_Your goal:_ If a line below contains the string "will", return that line.

* * * * * * *

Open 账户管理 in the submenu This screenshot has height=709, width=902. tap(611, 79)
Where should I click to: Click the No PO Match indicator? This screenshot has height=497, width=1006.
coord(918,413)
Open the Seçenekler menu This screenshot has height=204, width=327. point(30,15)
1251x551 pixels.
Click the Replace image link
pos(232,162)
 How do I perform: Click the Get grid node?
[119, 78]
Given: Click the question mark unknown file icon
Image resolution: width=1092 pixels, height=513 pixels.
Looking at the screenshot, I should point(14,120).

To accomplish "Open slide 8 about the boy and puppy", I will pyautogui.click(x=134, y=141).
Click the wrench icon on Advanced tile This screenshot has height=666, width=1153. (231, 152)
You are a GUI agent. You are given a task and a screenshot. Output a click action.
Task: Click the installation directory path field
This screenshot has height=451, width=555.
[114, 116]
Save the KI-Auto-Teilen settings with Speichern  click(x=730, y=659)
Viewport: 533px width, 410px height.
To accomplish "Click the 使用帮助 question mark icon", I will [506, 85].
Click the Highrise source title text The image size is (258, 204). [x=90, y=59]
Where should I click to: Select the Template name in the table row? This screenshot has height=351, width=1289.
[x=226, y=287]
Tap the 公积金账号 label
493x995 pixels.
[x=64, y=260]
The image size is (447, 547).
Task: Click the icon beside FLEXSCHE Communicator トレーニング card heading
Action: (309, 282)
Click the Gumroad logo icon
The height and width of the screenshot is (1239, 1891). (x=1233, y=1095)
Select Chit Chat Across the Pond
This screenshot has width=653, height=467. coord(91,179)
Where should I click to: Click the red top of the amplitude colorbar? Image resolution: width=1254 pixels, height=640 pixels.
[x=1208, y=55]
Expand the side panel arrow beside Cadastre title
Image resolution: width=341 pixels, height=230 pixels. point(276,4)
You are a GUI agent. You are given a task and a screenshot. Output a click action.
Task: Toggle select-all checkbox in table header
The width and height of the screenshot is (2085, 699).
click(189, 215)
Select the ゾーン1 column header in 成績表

* * * * * * *

_Response to the task:_
To accomplish "Open slide 8 about the boy and puppy", I will pyautogui.click(x=134, y=141).
To accomplish "Click the 使用帮助 question mark icon", I will [506, 85].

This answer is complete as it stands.